Exercise prompt: A complete, exact copy of the records below is the required result.

Data for analysis:
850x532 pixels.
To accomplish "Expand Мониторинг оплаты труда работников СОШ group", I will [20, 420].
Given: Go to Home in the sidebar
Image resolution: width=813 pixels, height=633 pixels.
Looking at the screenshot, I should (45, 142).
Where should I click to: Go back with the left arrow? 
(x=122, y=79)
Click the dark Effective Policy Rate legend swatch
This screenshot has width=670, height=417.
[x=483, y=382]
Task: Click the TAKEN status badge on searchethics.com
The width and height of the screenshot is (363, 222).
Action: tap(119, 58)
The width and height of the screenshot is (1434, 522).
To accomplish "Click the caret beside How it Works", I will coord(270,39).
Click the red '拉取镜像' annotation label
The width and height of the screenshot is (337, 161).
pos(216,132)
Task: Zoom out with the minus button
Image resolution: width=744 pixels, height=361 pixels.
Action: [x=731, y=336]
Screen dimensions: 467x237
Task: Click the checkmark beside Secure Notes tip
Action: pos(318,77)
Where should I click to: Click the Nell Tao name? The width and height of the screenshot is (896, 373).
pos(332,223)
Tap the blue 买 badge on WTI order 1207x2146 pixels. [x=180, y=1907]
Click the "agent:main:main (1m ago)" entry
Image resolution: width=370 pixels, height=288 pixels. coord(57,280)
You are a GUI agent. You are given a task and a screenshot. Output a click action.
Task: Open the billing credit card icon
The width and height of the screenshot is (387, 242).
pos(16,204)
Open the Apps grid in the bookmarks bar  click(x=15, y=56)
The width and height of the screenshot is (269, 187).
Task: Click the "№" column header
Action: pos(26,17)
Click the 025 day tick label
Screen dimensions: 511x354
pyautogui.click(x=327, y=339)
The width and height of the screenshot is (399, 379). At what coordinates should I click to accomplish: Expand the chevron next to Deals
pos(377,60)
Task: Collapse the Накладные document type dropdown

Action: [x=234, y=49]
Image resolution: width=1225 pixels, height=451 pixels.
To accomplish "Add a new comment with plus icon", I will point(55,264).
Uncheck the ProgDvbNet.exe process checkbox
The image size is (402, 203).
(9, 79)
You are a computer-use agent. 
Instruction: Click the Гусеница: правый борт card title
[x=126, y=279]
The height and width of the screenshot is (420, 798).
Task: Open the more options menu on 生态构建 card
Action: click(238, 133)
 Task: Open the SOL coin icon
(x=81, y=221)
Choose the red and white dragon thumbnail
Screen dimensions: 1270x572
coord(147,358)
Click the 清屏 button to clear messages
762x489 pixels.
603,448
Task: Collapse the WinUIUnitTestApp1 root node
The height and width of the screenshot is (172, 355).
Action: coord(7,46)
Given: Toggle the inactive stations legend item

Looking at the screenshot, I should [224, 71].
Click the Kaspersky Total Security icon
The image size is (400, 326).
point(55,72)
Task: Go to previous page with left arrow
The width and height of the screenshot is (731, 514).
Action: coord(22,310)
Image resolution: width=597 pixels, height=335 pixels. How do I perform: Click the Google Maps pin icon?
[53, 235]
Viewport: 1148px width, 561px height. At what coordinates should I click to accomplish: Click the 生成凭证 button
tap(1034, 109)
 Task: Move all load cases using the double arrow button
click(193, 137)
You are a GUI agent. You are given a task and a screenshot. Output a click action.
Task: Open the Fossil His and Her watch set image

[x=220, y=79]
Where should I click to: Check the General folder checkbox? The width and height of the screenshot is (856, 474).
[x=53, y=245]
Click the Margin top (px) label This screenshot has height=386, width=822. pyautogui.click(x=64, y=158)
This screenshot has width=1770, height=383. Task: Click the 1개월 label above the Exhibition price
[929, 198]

Solution:
850x532 pixels.
To accomplish "Expand Мониторинг оплаты труда работников СОШ group", I will [20, 420].
Given: Go to Home in the sidebar
Image resolution: width=813 pixels, height=633 pixels.
Looking at the screenshot, I should (45, 142).
Where should I click to: Go back with the left arrow? 
(x=122, y=79)
Click the dark Effective Policy Rate legend swatch
This screenshot has width=670, height=417.
[x=483, y=382]
Task: Click the TAKEN status badge on searchethics.com
The width and height of the screenshot is (363, 222).
Action: tap(119, 58)
The width and height of the screenshot is (1434, 522).
To accomplish "Click the caret beside How it Works", I will coord(270,39).
Click the red '拉取镜像' annotation label
The width and height of the screenshot is (337, 161).
pos(216,132)
Task: Zoom out with the minus button
Image resolution: width=744 pixels, height=361 pixels.
Action: [x=731, y=336]
Screen dimensions: 467x237
Task: Click the checkmark beside Secure Notes tip
Action: pos(318,77)
Where should I click to: Click the Nell Tao name? The width and height of the screenshot is (896, 373).
pos(332,223)
Tap the blue 买 badge on WTI order 1207x2146 pixels. [x=180, y=1907]
Click the "agent:main:main (1m ago)" entry
Image resolution: width=370 pixels, height=288 pixels. coord(57,280)
You are a GUI agent. You are given a task and a screenshot. Output a click action.
Task: Open the billing credit card icon
The width and height of the screenshot is (387, 242).
pos(16,204)
Open the Apps grid in the bookmarks bar  click(x=15, y=56)
The width and height of the screenshot is (269, 187).
Task: Click the "№" column header
Action: pos(26,17)
Click the 025 day tick label
Screen dimensions: 511x354
pyautogui.click(x=327, y=339)
The width and height of the screenshot is (399, 379). At what coordinates should I click to accomplish: Expand the chevron next to Deals
pos(377,60)
Task: Collapse the Накладные document type dropdown

Action: [x=234, y=49]
Image resolution: width=1225 pixels, height=451 pixels.
To accomplish "Add a new comment with plus icon", I will point(55,264).
Uncheck the ProgDvbNet.exe process checkbox
The image size is (402, 203).
(9, 79)
You are a computer-use agent. 
Instruction: Click the Гусеница: правый борт card title
[x=126, y=279]
The height and width of the screenshot is (420, 798).
Task: Open the more options menu on 生态构建 card
Action: click(238, 133)
 Task: Open the SOL coin icon
(x=81, y=221)
Choose the red and white dragon thumbnail
Screen dimensions: 1270x572
coord(147,358)
Click the 清屏 button to clear messages
762x489 pixels.
603,448
Task: Collapse the WinUIUnitTestApp1 root node
The height and width of the screenshot is (172, 355).
Action: coord(7,46)
Given: Toggle the inactive stations legend item

Looking at the screenshot, I should [224, 71].
Click the Kaspersky Total Security icon
The image size is (400, 326).
point(55,72)
Task: Go to previous page with left arrow
The width and height of the screenshot is (731, 514).
Action: coord(22,310)
Image resolution: width=597 pixels, height=335 pixels. How do I perform: Click the Google Maps pin icon?
[53, 235]
Viewport: 1148px width, 561px height. At what coordinates should I click to accomplish: Click the 生成凭证 button
tap(1034, 109)
 Task: Move all load cases using the double arrow button
click(193, 137)
You are a GUI agent. You are given a task and a screenshot. Output a click action.
Task: Open the Fossil His and Her watch set image

[x=220, y=79]
Where should I click to: Check the General folder checkbox? The width and height of the screenshot is (856, 474).
[x=53, y=245]
Click the Margin top (px) label This screenshot has height=386, width=822. pyautogui.click(x=64, y=158)
This screenshot has width=1770, height=383. Task: Click the 1개월 label above the Exhibition price
[929, 198]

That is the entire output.